CVS agrees to pay $110m to settle suit
Complaint alleges securities violation
CVS Corp. has agreed to pay $110 million to shareholders to settle a lawsuit that claimed the company violated federal securities laws by making false and misleading statements to artificially inflate stock prices, according to a proposal filed yesterday in US District Court in Boston.
The lawsuit alleges that CVS, the largest chain pharmacy by number of stores, violated accounting practices by delaying discounts on merchandise in an effort to prop up earnings.
The complaint also accused CVS and chief executive Thomas M. Ryan in 2001 of waiting several months to disclose that CVS intended to shutter 200 underperforming stores and that a pharmacist shortage would have a negative impact on the company.
''We believe this is a significant recovery for class members and have asked the court to grant preliminary approval of the settlement," said Deborah Weintraub, an attorney representing the lead plaintiff in the CVS case, the Plumbers & Pipefitters National Pension Fund.
The proposed settlement is the third-largest payout in a securities action in federal court in Boston, according to the agreement. The cash settlement applies to investors who purchased common stock of CVS between Feb. 6, 2001, and Oct. 30, 2001.
In a statement released yesterday evening, CVS officials said the company ''continues to deny liability and entered into the settlement agreement solely to avoid the risk and diversion of resources associated with trial."
The accord, which must be approved by the court, will be paid for ''primarily" by the company's insurers, the statement said. Todd Andrews, a CVS spokesman, said he could not provide a more specific breakdown for the settlement.
Woonsocket, R.I.-based CVS, which operates 5,375 retail and specialty pharmacy stores, had sales of $30.6 billion and $919 million in profits in 2004.
The lawsuit was scheduled to go to trial in federal court in Boston last month. Instead, a federal judge will rule tomorrow whether the settlement should receive preliminary approval by the court. If preliminary approval is granted, a hearing will be set to determine whether the agreement is fair and adequate and then a final approval will be issued.
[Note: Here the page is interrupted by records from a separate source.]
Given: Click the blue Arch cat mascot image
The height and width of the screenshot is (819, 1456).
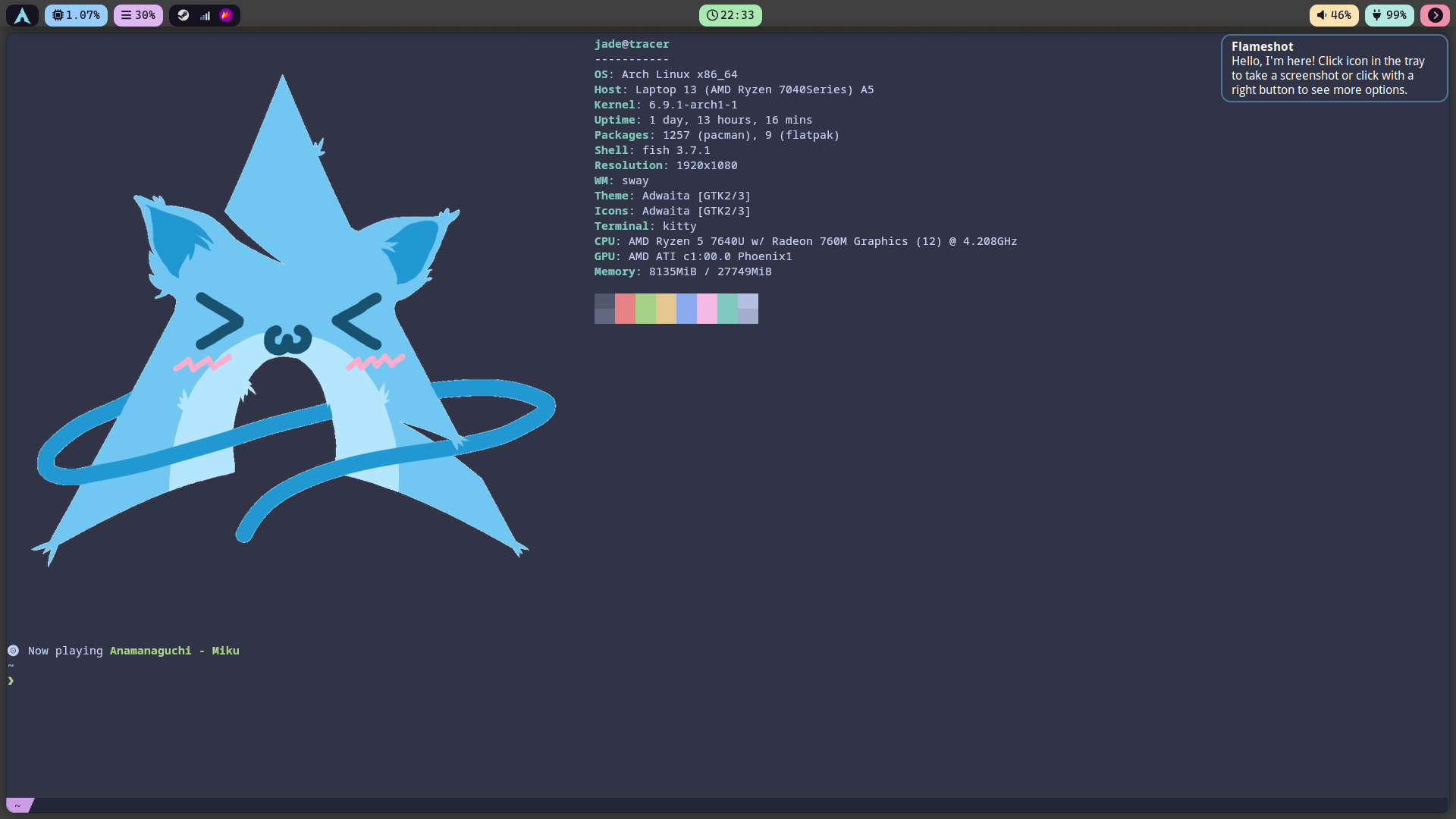Looking at the screenshot, I should point(288,318).
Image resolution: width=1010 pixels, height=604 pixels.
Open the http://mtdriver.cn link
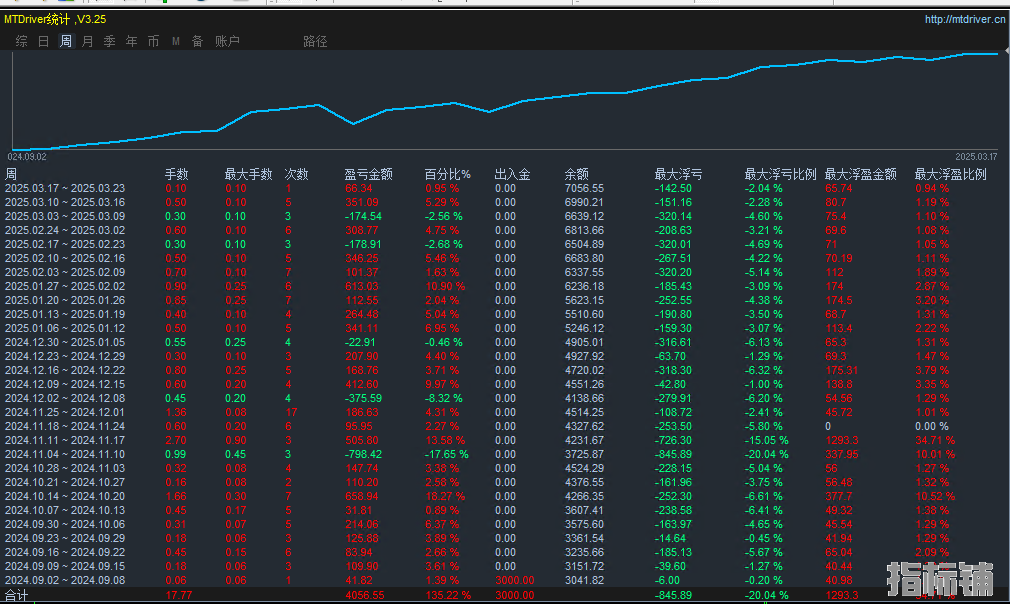click(965, 19)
The CVS case reflects shareholders' growing demand for transparency and highlights the difficulties companies face with disclosure.
''We're now in an environment, for better or worse, where more than 30 companies have paid out $100 million or more for various forms of securities fraud allegations since 1996," said Joseph Grundfest, a professor at Stanford Law School and a former commissioner of the Securities and Exchange Commission.
Eric Bosshard, an analyst with FTN Midwest Research, said disclosure, however, can be a gray area. The SEC requires publicly traded companies to release important information that could affect the stock price.
''It's hard to know when to disclose something because you never know how things are really going to turn out," Bosshard said.
John Nester, a spokesman for the SEC, declined to comment on whether the agency is investigating allegations made against CVS in the shareholder lawsuit.
The suit, which was filed in federal court in 2001, alleged that CVS made a series of false and misleading statements and omissions in public documents.
In the lawsuit, shareholders claimed CVS ''misled the investing public."
The lawsuit alleges CVS took merchandise that was scheduled to be marked down off the shelves and delayed accounting for the expense for several months. By doing so, the lawsuit claims CVS was able to count the merchandise's full value in its earnings report.
The lawsuit also accused the CVS chief executive of insider trading, saying Ryan sold 95,040 shares of CVS stock for a $5 million profit a month before he disclosed the company's second quarter and full year earnings would not meet projections in 2001.
The suit accuses Ryan of withholding that negative information from investors for several months. On June 27, 2001, when Ryan disclosed that information, the stock dropped to $36.51 a share from $44.10 a share, according to the lawsuit.
Shares of CVS yesterday rose 79 cents to close at $58.06 on the New York Stock Exchange.